Eine Flasche Brause vom Limonadenbaum nehmen wir mit, und dies und das aus den kleinen Läden, weil wir was in die Hand brauchen, was wir festhalten können, wenn sich die Türen hier bald schließen und wir nach Hause müssen, wieder groß sein und stark.

Die Krachmacherstraße gibt es am Ende auch noch einmal in normaler Größe. Wie oft habe ich mich beim Vorlesen schon mit Lotta auf dieses geheimnisvolle braune Paket gestellt, bin auf Tante Bergs Fahrrad gestiegen und die Straße runter gesaust – und jetzt stehen wir hier, in der Krachmacherstraße – und alles ist da und richtig. Die Post, A. Larssons Bäckerei, Tante Bergs Haus, Lottas kleines rotes Fahrrad, sogar Blohmgrens Tankstelle.
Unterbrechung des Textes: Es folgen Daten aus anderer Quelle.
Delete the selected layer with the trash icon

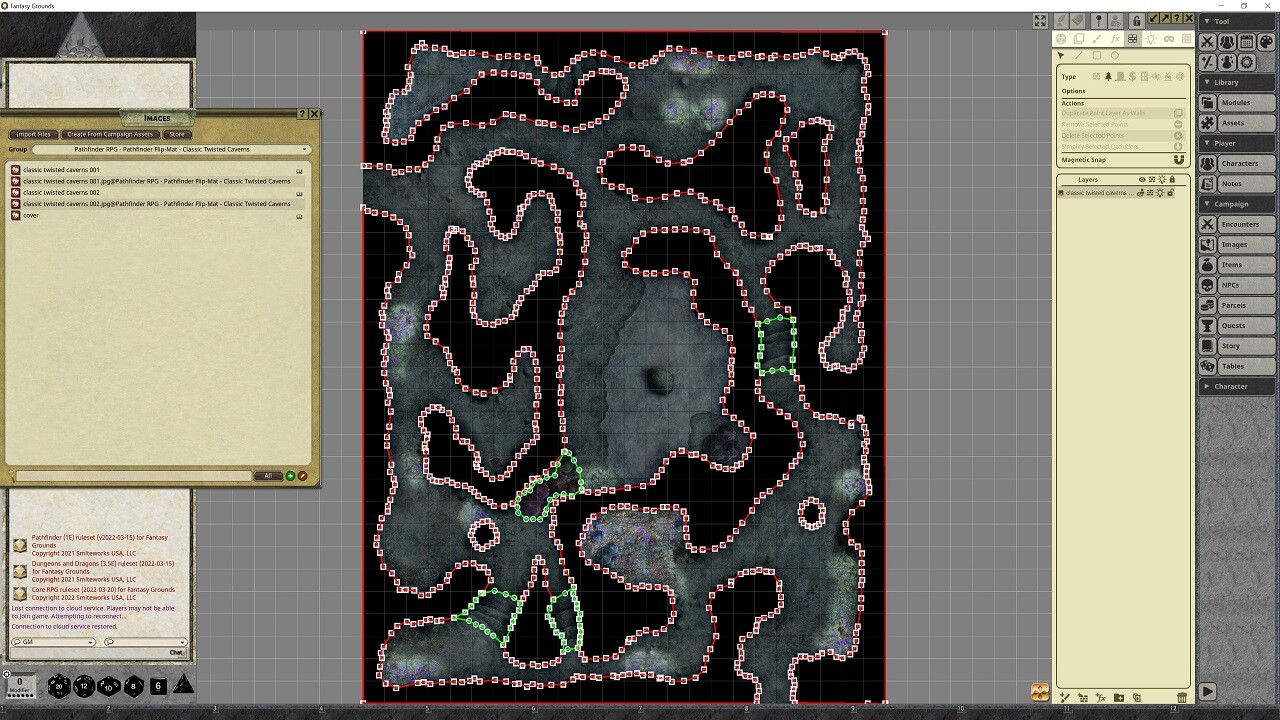(1182, 697)
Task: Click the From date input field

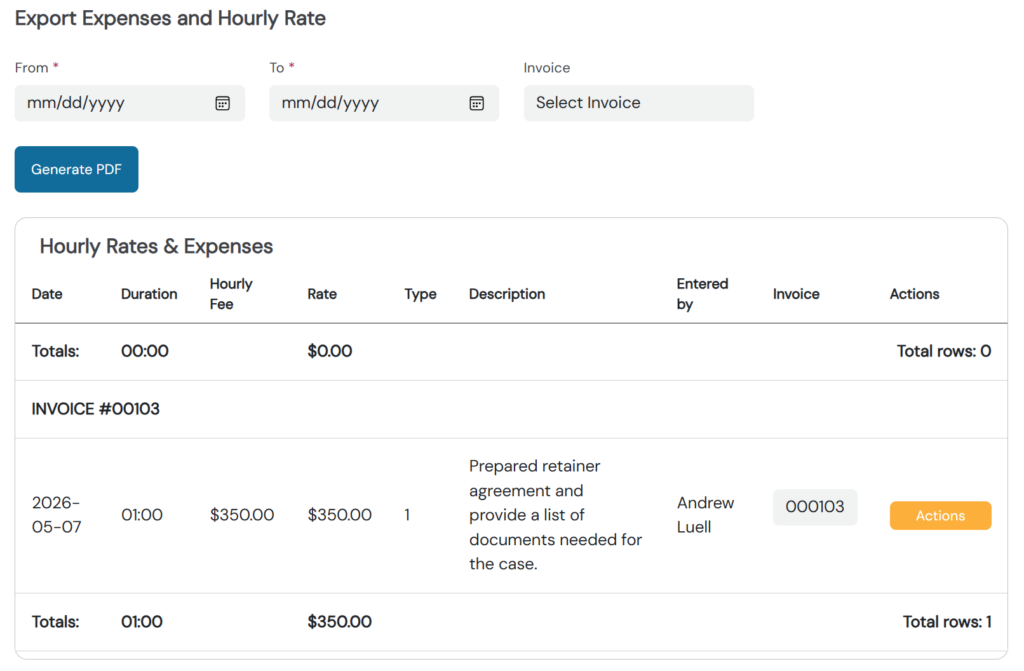Action: pyautogui.click(x=129, y=103)
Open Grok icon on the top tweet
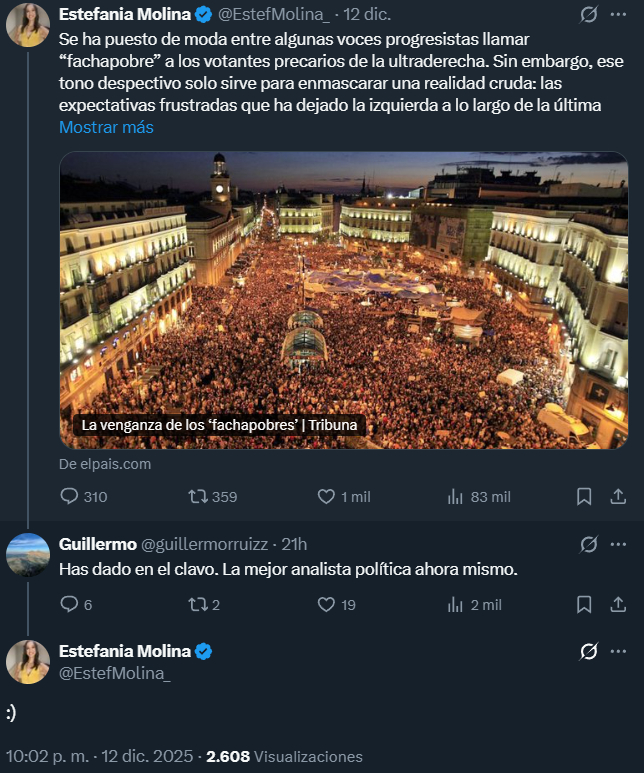The width and height of the screenshot is (644, 773). (589, 15)
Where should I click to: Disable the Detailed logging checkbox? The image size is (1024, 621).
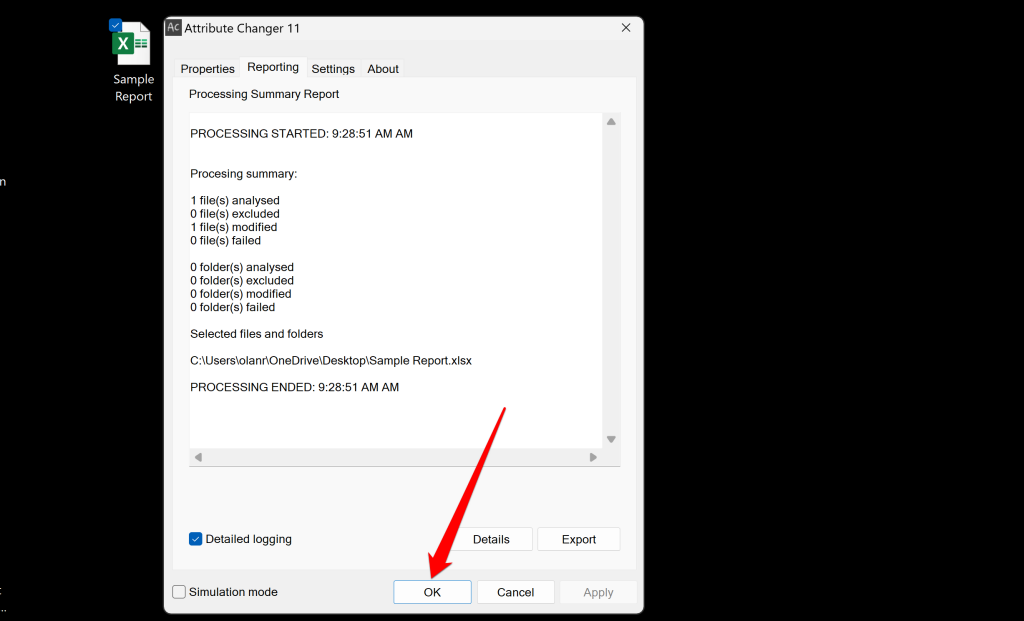(196, 539)
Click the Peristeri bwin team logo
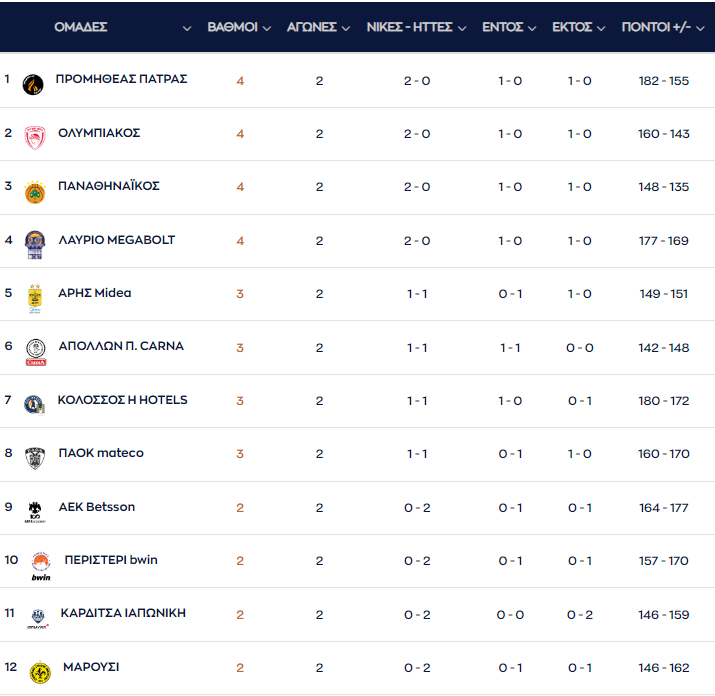This screenshot has height=696, width=715. [41, 566]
Und nach diesem heißen Tag geht jetzt ein sanfter Sommerregen nieder – wie im Bilderbuch. Die Musiker haben sich untergestellt, spielen “Faul sein ist wunderbar”, wieder und wieder – und wir müssen noch ein wenig mittanzen. Im Regen fetzt das am meisten.
“Dieser Tag, ein Leben” – dass das geht, ich wollts erst nicht glauben.

Mehr Infos

Auf der Seite Astrid Lindgrens Welt steht alles über den Park, seine Figuren und Geschichten, sehr schön und ausführlich aufbereitet.
Wer gern alles ganz in Ruhe erkunden will und keine Vorführung verpassen möchte, für den lohnt sich eine Jahreskarte, ein Ticket für mehrere Tage oder auch ein Kombiticket für Astrid Lindgrens Geburtsort Näs.

Im September ist der Eintritt (A.L. Welt) an den Wochentagen sogar frei, allerdings gibt es da keine Vorstellungen. Nur Spielen, spielen, spielen.